One SEI message is relative to the NAL (standing for Network Adaptation Layer) units following this message, until a new SEI message is detected which will concern the NALs coming after. Therefore, it is possible to specify different bit-depth predictions for different NAL units as the bit_depth prediction is defined in the SEI message.
In the defined H.264/AVC scalable extension (SVC) standard, each layer is identified by a set of identifiers. Also, for each layer, its base picture is also identified by an identifier. Hence, at the decoder side, the decoded slice can correctly find its corresponding bit depth prediction SEI message according to the syntax element bit_depth_pred_id.
Back to FIG. 1, a bit-depth scalable encoder is used for encoding the video data according to an 8 bit-depth color layer and also encapsulating the mathematical model to be used to obtain the video data coded according to another bit_depth color layer.
The bit-depth encoder provides a scalable encoded bitstream. Once received for being decoded and used, the scalable encoded bitstream is received on a bit stream extractor 2. The bit stream extractor 2 is in charge of separating the low layer bit stream from the scalable bit-stream. The extracted low layer bit stream is then decoded by a compliant H.264 decoder 4 in order to obtain the 8-bit colour encoded bit stream.
The n-bit depth color encoded bit-stream is sent to a bit depth scalable decoder 3.

Claims

1. Device for encoding video data wherein it comprises

means for encoding color information related to said video data according to one layer of a scalable model,

means for encoding transformation data enabling to obtain any level of said scalable model of color information from said one layer.

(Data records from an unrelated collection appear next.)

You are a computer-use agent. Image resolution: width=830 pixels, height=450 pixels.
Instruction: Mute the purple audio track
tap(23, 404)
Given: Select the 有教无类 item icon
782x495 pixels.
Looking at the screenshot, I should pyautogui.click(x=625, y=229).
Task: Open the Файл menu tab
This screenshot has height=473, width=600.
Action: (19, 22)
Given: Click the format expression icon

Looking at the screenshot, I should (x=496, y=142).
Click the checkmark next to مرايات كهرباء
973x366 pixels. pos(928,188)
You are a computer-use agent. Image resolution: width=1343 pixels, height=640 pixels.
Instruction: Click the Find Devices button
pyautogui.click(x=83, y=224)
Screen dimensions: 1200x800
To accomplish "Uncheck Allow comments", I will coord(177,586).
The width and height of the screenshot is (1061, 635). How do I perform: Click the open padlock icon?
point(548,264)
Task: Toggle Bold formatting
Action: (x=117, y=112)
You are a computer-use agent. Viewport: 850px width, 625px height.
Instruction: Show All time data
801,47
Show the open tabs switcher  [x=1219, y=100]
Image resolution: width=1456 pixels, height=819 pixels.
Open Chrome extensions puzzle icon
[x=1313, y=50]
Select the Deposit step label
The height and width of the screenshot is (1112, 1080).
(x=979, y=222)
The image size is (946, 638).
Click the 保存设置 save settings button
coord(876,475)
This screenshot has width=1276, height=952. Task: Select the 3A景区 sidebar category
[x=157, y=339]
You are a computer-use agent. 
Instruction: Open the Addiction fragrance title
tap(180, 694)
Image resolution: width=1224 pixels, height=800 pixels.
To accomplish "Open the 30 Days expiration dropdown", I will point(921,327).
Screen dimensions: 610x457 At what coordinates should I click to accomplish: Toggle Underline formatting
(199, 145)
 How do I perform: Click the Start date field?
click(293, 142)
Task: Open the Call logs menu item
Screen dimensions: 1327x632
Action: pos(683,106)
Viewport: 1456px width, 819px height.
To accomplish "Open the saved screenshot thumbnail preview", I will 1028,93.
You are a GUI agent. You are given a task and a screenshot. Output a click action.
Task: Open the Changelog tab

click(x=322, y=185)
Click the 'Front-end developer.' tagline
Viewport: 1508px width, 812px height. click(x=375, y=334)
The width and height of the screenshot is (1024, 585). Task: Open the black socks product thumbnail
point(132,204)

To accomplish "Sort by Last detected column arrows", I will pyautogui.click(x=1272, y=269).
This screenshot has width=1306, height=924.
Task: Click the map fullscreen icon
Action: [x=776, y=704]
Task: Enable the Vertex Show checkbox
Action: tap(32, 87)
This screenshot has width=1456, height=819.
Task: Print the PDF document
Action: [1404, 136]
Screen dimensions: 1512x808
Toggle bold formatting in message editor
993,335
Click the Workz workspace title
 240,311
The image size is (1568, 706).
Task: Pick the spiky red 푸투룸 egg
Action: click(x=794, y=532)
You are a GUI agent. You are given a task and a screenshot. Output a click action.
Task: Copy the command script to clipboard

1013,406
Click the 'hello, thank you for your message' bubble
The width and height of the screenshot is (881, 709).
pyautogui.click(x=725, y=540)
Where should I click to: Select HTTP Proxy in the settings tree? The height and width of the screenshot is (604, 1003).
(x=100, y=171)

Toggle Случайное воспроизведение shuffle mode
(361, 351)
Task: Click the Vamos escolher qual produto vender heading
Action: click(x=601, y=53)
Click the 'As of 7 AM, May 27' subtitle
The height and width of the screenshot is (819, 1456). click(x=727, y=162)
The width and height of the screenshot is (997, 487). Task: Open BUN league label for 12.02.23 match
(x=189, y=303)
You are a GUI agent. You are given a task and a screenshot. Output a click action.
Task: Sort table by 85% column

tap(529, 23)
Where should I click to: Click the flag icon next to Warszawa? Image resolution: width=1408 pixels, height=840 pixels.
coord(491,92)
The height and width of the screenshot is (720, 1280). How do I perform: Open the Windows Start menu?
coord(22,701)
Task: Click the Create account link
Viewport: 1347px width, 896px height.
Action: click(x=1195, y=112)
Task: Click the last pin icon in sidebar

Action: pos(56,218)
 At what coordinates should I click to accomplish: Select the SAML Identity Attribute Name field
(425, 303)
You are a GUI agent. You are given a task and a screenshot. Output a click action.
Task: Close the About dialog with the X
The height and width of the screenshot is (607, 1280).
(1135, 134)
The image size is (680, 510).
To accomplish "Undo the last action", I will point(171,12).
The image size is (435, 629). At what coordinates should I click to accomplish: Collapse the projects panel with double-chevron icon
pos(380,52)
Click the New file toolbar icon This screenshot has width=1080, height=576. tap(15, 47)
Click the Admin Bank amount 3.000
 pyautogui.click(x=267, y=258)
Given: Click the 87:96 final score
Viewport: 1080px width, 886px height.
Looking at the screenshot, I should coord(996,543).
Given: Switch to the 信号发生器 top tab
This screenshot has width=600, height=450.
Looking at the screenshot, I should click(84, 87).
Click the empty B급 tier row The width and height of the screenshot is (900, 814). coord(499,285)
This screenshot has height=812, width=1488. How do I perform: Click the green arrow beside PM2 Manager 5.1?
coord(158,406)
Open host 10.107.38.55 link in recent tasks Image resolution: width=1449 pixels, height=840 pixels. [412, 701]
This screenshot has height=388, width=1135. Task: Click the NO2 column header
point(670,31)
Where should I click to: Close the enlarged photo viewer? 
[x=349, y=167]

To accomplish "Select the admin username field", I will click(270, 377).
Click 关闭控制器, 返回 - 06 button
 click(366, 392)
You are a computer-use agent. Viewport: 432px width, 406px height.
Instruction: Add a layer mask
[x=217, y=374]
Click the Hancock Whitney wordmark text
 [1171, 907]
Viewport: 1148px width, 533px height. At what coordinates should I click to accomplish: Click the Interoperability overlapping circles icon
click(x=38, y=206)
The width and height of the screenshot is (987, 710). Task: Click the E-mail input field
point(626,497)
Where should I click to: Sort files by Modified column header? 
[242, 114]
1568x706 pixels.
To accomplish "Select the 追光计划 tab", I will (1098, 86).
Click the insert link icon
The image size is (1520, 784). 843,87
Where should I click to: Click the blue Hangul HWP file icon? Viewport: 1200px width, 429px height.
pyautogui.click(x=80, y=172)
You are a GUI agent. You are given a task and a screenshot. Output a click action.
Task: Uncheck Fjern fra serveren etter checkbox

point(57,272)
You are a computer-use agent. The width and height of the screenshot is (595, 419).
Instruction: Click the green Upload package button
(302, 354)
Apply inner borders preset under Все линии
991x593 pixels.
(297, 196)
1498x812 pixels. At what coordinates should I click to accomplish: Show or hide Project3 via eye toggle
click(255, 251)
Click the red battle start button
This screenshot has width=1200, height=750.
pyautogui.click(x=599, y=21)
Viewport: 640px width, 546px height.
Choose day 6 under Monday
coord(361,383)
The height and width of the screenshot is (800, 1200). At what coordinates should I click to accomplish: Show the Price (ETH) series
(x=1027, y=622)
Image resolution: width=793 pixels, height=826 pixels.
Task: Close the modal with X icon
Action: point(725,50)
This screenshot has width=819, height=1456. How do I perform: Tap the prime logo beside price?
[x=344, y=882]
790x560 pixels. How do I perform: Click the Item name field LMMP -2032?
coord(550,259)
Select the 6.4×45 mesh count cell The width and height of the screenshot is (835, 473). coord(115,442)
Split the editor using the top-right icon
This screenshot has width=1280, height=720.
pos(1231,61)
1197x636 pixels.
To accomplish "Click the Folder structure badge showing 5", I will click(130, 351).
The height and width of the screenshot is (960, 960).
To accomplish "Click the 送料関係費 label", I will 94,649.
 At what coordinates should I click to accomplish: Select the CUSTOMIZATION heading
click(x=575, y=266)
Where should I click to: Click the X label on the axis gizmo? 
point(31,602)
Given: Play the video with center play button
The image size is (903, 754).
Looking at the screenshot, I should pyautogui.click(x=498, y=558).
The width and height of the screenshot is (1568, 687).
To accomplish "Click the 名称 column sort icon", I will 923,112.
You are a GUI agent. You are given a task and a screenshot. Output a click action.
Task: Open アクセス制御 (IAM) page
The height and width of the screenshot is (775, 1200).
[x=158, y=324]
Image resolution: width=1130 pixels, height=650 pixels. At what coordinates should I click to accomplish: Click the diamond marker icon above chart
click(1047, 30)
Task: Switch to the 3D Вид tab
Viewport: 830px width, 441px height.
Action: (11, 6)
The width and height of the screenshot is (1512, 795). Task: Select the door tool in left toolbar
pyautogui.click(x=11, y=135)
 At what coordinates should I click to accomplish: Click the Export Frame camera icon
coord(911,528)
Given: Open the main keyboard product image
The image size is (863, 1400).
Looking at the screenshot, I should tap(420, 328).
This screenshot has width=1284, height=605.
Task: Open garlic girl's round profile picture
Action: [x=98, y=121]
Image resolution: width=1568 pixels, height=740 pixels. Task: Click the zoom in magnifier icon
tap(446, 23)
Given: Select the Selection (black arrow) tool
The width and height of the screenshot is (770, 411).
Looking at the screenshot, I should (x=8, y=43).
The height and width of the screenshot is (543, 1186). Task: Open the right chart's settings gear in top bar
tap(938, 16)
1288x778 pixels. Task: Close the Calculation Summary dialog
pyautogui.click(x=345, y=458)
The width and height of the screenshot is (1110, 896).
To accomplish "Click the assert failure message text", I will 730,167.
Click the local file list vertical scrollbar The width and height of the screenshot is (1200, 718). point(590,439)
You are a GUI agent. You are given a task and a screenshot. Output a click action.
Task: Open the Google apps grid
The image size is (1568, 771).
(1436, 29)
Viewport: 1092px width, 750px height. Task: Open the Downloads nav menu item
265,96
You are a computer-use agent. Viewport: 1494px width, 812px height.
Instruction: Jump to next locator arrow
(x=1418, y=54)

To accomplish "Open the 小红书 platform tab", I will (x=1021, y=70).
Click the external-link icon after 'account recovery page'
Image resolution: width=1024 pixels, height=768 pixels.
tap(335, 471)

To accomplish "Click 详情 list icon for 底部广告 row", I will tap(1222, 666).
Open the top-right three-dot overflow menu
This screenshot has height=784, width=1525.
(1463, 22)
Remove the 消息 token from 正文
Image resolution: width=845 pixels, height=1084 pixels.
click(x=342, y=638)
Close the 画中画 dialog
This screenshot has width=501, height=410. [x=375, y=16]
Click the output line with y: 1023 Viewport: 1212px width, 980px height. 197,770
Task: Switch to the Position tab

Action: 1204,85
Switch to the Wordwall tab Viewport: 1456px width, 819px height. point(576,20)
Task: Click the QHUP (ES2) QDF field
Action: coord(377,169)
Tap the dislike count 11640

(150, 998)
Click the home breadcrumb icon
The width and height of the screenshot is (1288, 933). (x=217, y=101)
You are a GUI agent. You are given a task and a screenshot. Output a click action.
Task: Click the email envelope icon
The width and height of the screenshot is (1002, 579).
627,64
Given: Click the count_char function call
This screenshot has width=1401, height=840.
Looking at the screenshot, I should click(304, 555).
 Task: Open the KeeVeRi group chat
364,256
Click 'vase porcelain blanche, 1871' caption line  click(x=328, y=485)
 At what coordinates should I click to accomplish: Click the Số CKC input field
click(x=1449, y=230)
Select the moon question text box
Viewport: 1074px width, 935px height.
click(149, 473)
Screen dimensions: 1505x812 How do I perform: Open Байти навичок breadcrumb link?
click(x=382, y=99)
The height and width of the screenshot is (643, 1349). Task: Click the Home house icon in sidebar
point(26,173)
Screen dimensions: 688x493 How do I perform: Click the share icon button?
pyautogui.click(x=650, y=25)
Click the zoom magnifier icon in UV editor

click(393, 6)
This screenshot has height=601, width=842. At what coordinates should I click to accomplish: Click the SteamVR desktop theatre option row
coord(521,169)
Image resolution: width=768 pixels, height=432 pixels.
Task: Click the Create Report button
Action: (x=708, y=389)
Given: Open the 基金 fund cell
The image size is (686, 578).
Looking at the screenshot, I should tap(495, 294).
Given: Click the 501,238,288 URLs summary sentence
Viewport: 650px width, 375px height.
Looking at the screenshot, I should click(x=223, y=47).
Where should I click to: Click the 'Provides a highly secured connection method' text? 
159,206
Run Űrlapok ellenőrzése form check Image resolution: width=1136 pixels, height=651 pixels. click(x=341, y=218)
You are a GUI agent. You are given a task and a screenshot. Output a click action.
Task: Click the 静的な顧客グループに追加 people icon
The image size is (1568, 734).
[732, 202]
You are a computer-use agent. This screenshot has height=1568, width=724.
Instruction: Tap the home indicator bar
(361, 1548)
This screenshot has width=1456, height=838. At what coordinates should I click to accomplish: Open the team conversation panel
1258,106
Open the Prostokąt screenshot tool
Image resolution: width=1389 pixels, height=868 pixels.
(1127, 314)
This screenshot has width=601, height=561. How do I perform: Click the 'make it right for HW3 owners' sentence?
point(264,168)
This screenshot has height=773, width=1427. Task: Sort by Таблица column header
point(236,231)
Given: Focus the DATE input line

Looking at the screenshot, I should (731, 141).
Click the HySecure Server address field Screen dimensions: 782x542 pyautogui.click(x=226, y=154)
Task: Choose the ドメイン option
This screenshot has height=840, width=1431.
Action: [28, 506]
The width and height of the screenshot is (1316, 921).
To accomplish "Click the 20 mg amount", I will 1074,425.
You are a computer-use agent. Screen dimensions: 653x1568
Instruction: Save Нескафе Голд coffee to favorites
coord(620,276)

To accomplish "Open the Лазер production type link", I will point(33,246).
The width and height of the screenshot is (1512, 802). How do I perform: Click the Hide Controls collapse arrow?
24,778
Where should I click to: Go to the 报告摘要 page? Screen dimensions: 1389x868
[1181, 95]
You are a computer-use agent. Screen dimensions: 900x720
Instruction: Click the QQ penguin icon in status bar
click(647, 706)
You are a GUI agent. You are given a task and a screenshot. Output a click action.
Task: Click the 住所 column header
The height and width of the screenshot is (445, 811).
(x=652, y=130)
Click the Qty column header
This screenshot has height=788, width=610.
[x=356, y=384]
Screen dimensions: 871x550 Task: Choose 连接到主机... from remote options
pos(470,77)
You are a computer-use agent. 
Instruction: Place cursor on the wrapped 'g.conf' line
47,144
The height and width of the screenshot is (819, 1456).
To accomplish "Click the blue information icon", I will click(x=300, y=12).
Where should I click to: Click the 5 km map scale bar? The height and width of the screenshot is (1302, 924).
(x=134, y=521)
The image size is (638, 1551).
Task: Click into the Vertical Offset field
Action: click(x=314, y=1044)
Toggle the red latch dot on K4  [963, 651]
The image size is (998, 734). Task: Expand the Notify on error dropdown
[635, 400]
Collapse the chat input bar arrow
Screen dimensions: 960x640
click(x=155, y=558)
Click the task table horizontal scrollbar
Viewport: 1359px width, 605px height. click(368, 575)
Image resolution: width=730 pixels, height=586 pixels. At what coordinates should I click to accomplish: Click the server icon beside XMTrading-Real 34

2. Device according to claim 1 wherein said transformation data are related to at least one mathematical model.

3. Device according to claim 1 wherein said encoding is done in accordance with JVT-U201 standard.

4. Device according to claim 1 wherein said transformation data are encapsulated within a Supplemental Enhancement Information message.

5. Device according to claim 4 wherein said message is inserted regularly or irregularly in the data stream, said transformation data comprised in said message being used for the prediction of the images following said inserted message until a new message is inserted.

6. Device according to claim 1 wherein said one layer corresponds to the low level layer, said scalability model layers corresponding each to the bit depth used for encoding said color information.

7. Device according to claim 5 wherein the mathematical model is chosen between:

a piecewise linear curve between the low bit depth layer and the high bit depth layer,

a polynomial function between the low bit depth layer and the high bit depth layer,

a lookup table that maps each value within a low bit depth data range and a high bit depth data range.

8. System for decoding a bit stream of video data wherein it comprises

means for extracting from said bitstream, a color-encoded data encoded according to one base layer,

means for decoding said one base layer encoded data,

means for decoding color-encoded data encoded according to another layer from said color_encoded data encoded according to said base layer and from one message comprised in said bitstream.

9. System for decoding a bit stream according to claim wherein it comprises means to decode from said bit_stream at least one Supplemental Enhancement Information message related to color_bit_depth encoding of the data_stream.

10. Stream of digital data wherein it comprises

a set of encoded video data being coded according to a layer of a color model comprising several layers,

code information enabling to obtain said set of data coded according to at least another level of the color model.